Не меньше противоречий и нелепостей мы находим в человеческих совершенствах, или качествах, которые пришлось приписать богу для того, чтобы человек мог составить себе представление о нем. Эти качества, которыми бог якобы обладает в высочайшей степени, на каждом шагу опровергаются свидетельством опыта. Нас уверяют, что бог добр; доброта, встречающаяся у некоторых существ нашего рода, представляет собой хорошо известное нам качество; мы особенно желаем видеть ее у тех, от кого зависим; нас уверяют, будто благость бога обнаруживается во всех его творениях; однако мы называем добрыми лишь тех людей, действия которых вызывают в нас желательный нам эффект. Обладает ли владыка природы такого рода добротой? Разве он не творец всех вещей? А в таком случае разве можем мы не считать его виновником страданий от подагры, жара, вызываемого лихорадкой, заразных болезней, голода, войн, столь губительных для человеческого рода? Когда я страдаю от мучительнейших болей, когда я влачу свое существование в лишениях и болезнях, когда я изнываю под чьим-то гнетом, - где благость бога по отношению ко мне? Когда благодаря нерадивости или испорченности правительства мое отечество нищает, пустеет, лишается своего населения и подвергается опустошению, то где благость бога по отношению к нему?
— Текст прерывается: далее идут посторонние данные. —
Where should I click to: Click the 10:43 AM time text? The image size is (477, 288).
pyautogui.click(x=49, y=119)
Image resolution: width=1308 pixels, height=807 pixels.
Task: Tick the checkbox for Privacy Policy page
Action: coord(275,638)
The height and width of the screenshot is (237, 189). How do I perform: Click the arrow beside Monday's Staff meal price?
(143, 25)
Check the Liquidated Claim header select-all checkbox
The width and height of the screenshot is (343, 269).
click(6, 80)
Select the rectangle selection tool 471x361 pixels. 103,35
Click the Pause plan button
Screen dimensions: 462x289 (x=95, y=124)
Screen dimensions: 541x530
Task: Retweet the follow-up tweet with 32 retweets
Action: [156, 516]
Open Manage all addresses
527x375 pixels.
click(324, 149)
Когда грозные катастрофы, потопы, землетрясения обрушиваются на значительную часть земного шара, то где благость этого бога и прекрасный порядок вселенной, созданный его мудростью? В чем обнаруживается заботливость провидения, раз все показывает, по-видимому, что оно издевается над человечеством? Что думать о любви бога, который посылает нам горести и испытания, находя удовольствие в том, чтобы доставлять неприятности своим детям? Где эти лживые конечные цели, эти пресловутые неоспоримые доказательства существования мудрого и всемогущего бога, который может сохранить свое творение, лишь разрушая его, и не в состоянии придать ему сразу все возможное совершенство и устойчивость? Нас уверяют, будто бог создал мир только для человека и пожелал, чтобы последний был царем природы. Жалкий царь!